Он не находил покоя. Отшвырнул журнал. Спросил:
— Что ты завтра наденешь на снежную вылазку?
— Ах, я еще не думала… Что-нибудь найду.
— Ли, я хочу тебя спросить: какого черта ты заявила, что я слишком много говорил вчера за обедом у доктора Страффорда? Во мне, конечно, нетрудно найти все на свете пороки, но я не знал, что страдаю чрезмерной разговорчивостью.
— До сих пор не страдал.
— До сих пор!
— Послушай, Рыжик Эроусмит! Ты всю неделю дулся, как нашкодивший мальчишка. В чем дело?
— Да я… К черту! Мне это надоело. Все в восторге от моей лекции в «Звезде надежды», прочитай заметку в «Утреннем пограничнике». И Пиккербо говорит, что Орхидея говорила, что прошло замечательно, а ты хоть бы что!
— Разве я мало аплодировала? Но… Ты, надеюсь, не намерен удариться в болтовню?

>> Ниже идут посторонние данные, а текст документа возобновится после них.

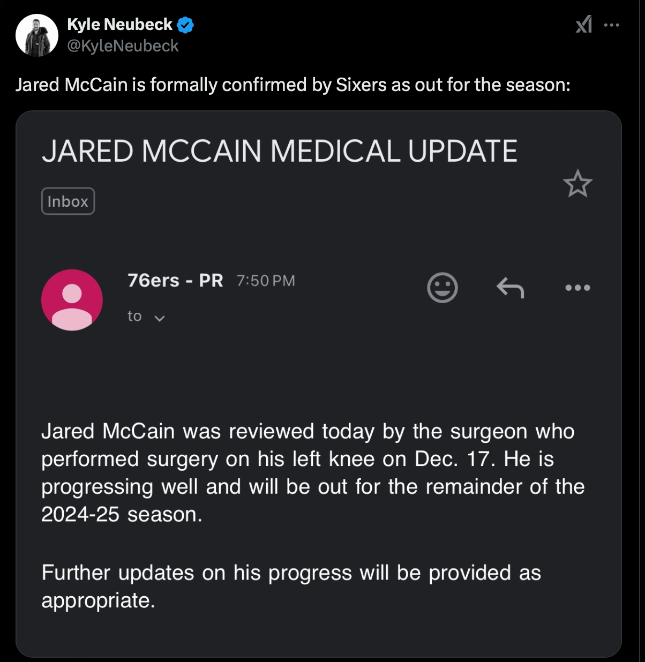Click the Inbox label tag
This screenshot has height=662, width=645.
point(67,201)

— Ах, ты надеешься! Позволь мне тебе сообщить, что как раз намерен! Я, конечно, не собираюсь болтать пустяков. В это воскресенье я преподнес с эстрады чистую науку, и публика скушала с аппетитом. Я и не думал, что можно захватить аудиторию, не прибегая к фиглярству. А сколько пользы можно принести! Да что там! За эти сорок пять минут я смог внедрить больше идей об основах санитарии и о ценности лабораторной работы, чем… Я не мечу в гении, но приятно, когда можно собрать людей и говорить им все что хочешь, а они слушают и не вмешиваются, как в Уитсильвании. Ясное дело, я намерен по твоему столь любезному выражению «удариться в болтовню»…

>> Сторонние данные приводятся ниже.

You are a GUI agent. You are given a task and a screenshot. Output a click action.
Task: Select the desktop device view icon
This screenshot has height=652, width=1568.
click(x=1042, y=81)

— Рыжик, для других это, может быть, и хорошо, но не для тебя. Я не могу выразить… и в этом одна из причин, почему я мало говорю о твоей лекции… Я не могу выразить, до чего меня удивило, когда ты, который всегда издевался над такими вещами, называл это «сантиментами», сам чуть не слезы проливаешь над милыми бедными детками!